|
Zim cops charge 'hired guns'
15/03/2004 18:09 - (SA)
Harare - Police in Zimbabwe on Monday completed charging 70 suspected mercenaries accused of plotting a coup in Equatorial Guinea more than a week after their arrest at Harare International Airport, their lawyer said.
Jonathan Samkange said the men were now having their photographs and fingerprints taken by officials at Chikurubi maximum security prison in the capital. They are only likely to appear in court on Wednesday.
"Everyone has now been charged," Samkange said.
The group of 70 men, that included 67 aboard an impounded Boeing-727 and three men who came to meet the plane, have been accused by the Zimbabwe government of plotting to overthrow Equatorial Guinea's long-installed President Teodoro Obiang Nguema.
The men are currently being held in prison under Zimbabwe's immigration laws, which allows authorities to keep suspects in custody for up to two weeks before bringing them to court.
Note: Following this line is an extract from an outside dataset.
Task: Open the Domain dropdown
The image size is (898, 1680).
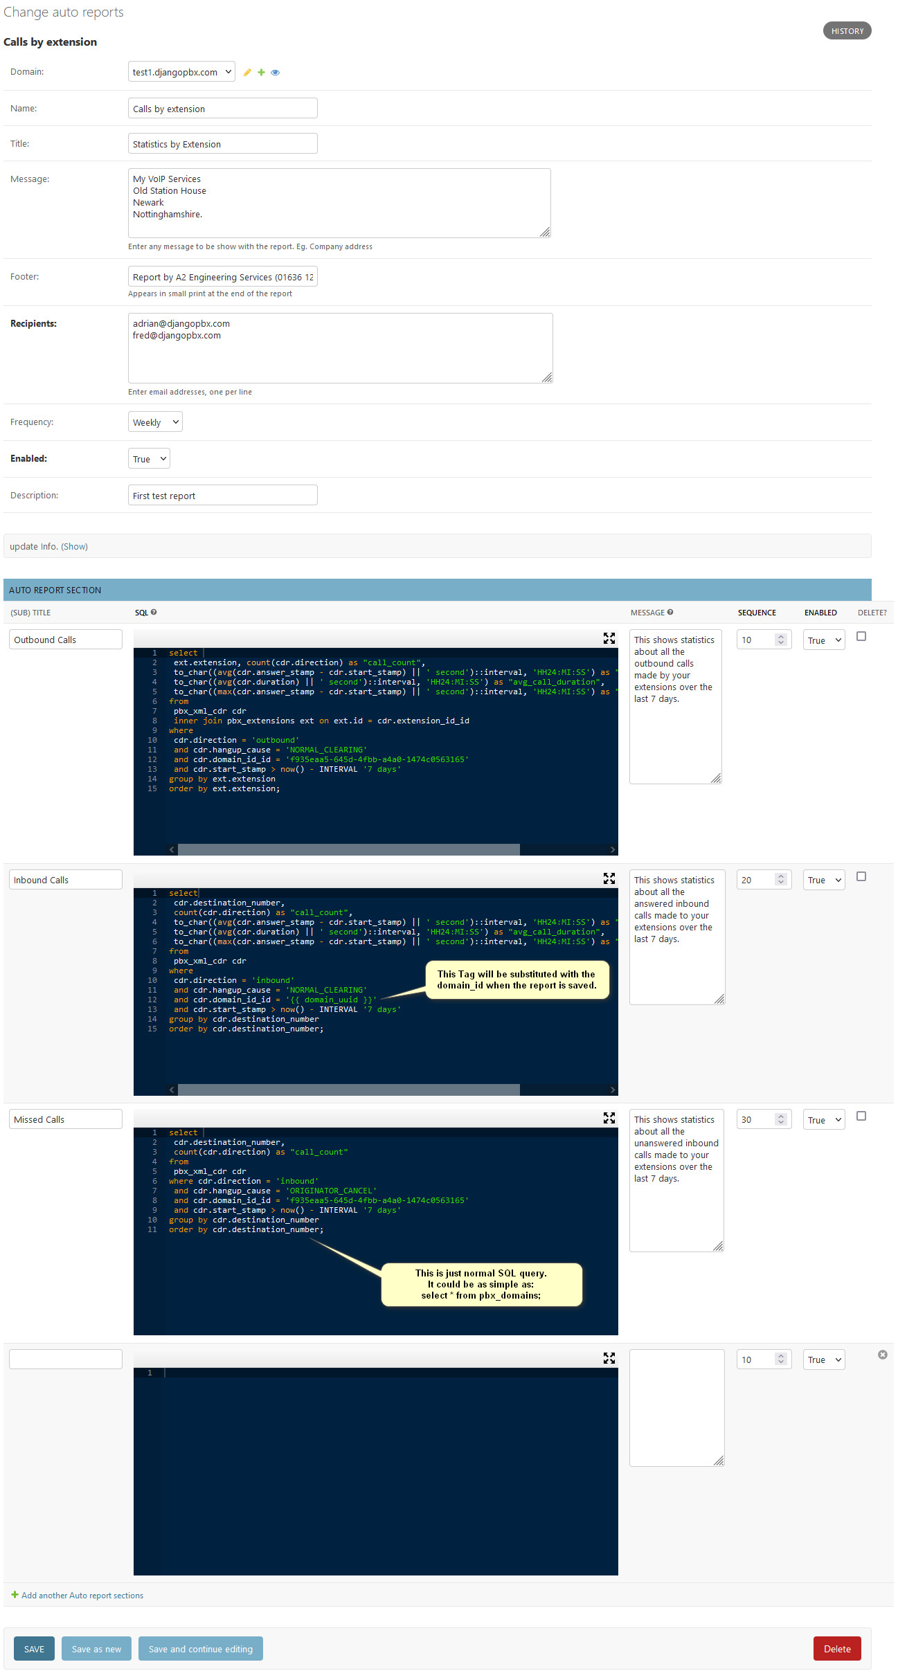Action: pos(181,72)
Samkange said the process of fingerprinting and photographing his clients was time-consuming, and the men were only likely to appear at a Harare court on Wednesday at the earliest.
"There's no way we will be in court tomorrow (Tuesday)," he said.
On Sunday, the first batch of 60 suspects were charged with attempting to purchase firearms in Zimbabwe illegally, and with breaching immigration laws by failing to report to immigration officials on arrival in Zimbabwe.
The remaining 10 suspects were similarly charged on Monday, Samkange said. However, Simon Mann, one of the trio who went to meet the plane, and his two colleagues were charged with a single count each of purchasing firearms illegally.
According to Samkange police have said that Mann had purchased weapons and ammunition from the state-run Zimbabwe Defence Industries (ZDI), which included AK 47s, pistols, rocket launchers and ammunition.
Last week Zimbabwe Home Affairs Minister Kembo Mohadi claimed the men were on their way to oil-rich Equatorial Guinea to join other coup plotters planning to oust President Obiang and had landed in Zimbabwe to pick up their weapons.
The men deny the charges. They claim they were hired in South Africa to do security work at a diamond mine in the Democratic Republic of Congo (DRC).